Yet during the same period, more than 79 per cent of the other drug applications submitted to the European Agency for the Evaluation of Medicinal Products (EMEA) were approved, according to research published in the latest British Journal of Clinical Pharmacology.
"It's difficult to find a balance between the urgent need for drugs for patients with rare diseases and guaranteeing their quality, efficacy, safety and, where necessary, making comparisons with existing drugs" says co-author Professor Silvio Garattini from the Mario Negri Institute for Pharmacological Research in Milan, Italy.
"The lack of reliable methods for evaluating 'orphan drugs' in a small number of people probably explains the poor quality of the applications.
"However, it is clear that less stringent criteria are acceptable for orphan drugs than for drugs for more common diseases, particularly in view of the small number of patients."
Between August 2000, when new legislation came into force, and December 2004, EMEA's Committee on Orphan Medical Products reviewed 255 possible drugs for rare diseases that affect less than five people in 10,000.
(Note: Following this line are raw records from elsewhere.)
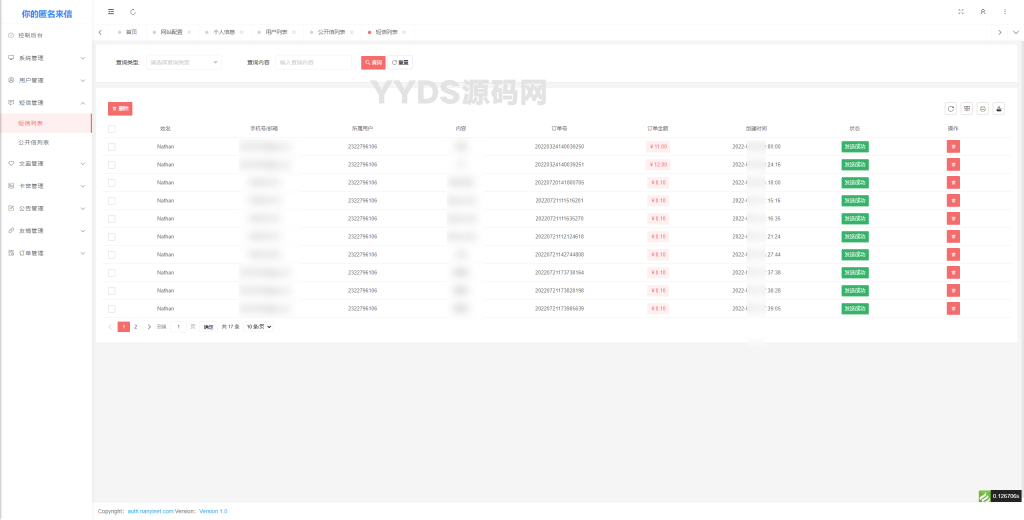Delete the first row using its red trash icon
Image resolution: width=1024 pixels, height=520 pixels.
[x=953, y=147]
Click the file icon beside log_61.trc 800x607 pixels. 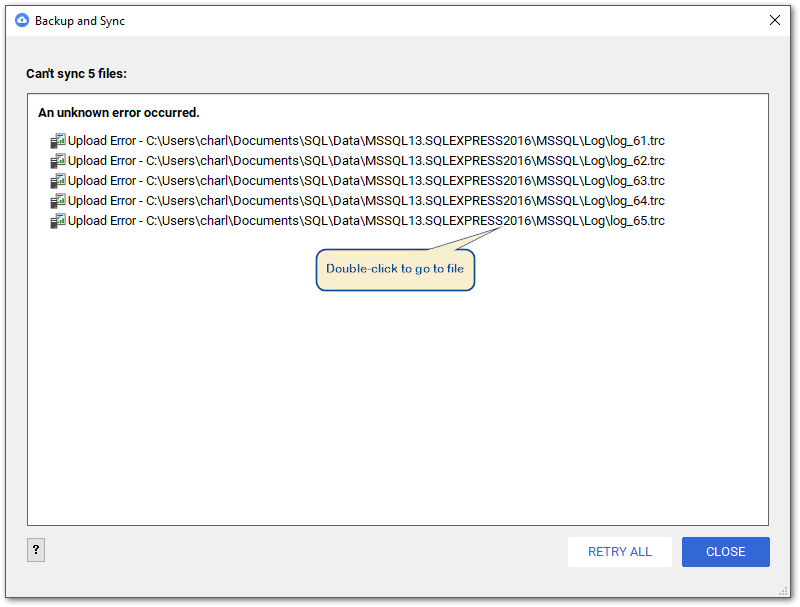coord(58,141)
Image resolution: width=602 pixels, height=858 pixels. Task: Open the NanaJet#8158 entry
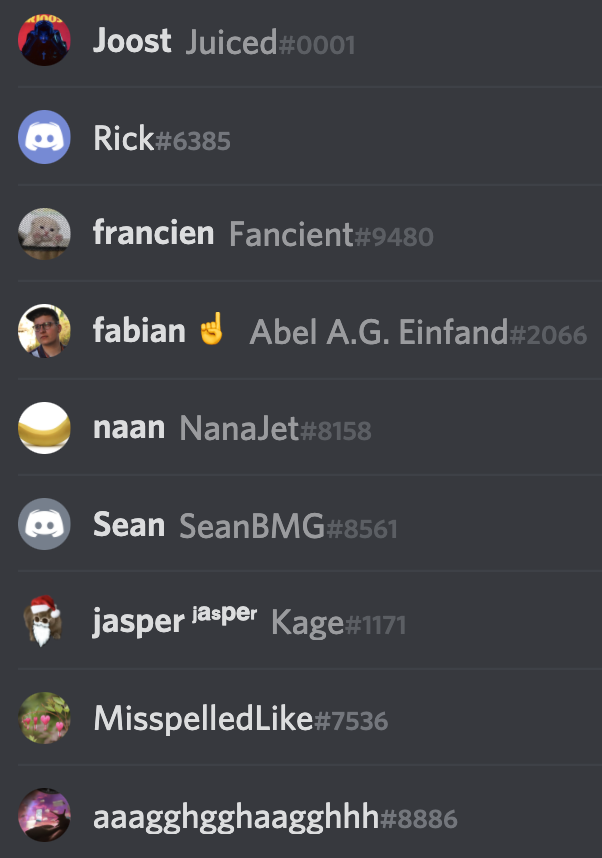[275, 428]
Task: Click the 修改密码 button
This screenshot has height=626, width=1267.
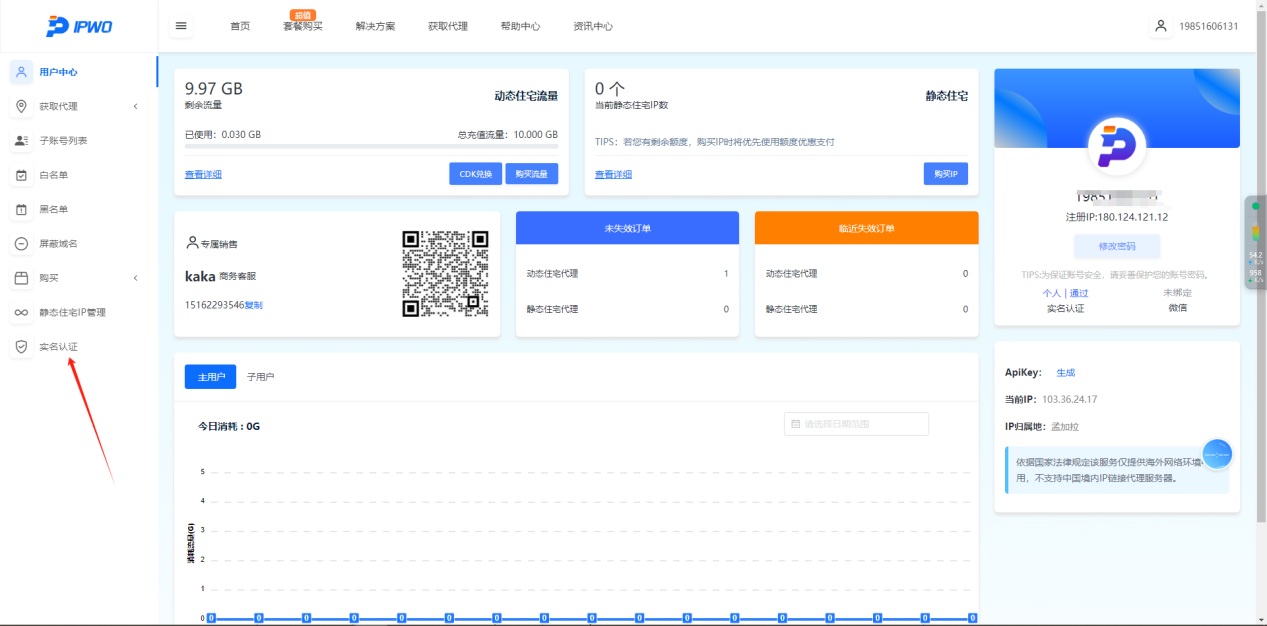Action: tap(1117, 246)
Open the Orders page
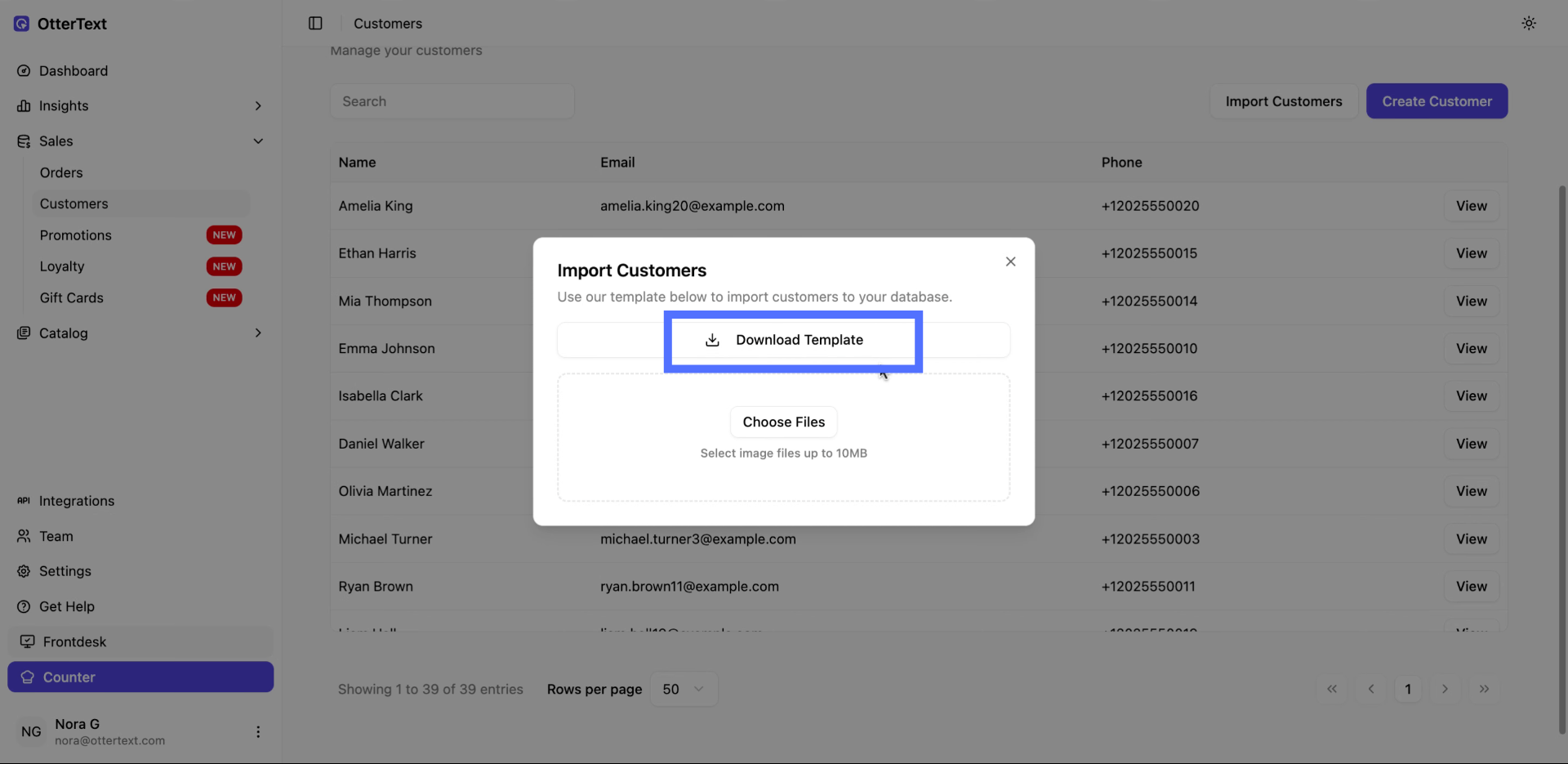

Only 18 orphan drugs were approved on the basis of epidemiological data, medical plausibility and potential benefit.
During the same period the EMEA received 193 marketing authorisation applications for non orphan drugs and 153 of these were approved.
"However, ten of the 18 orphan drugs approved were authorised under exceptional circumstances which means that the dosier was not complete and the Committee required additional studies in order to maintain the marketing authorisation" says Professor Garattini.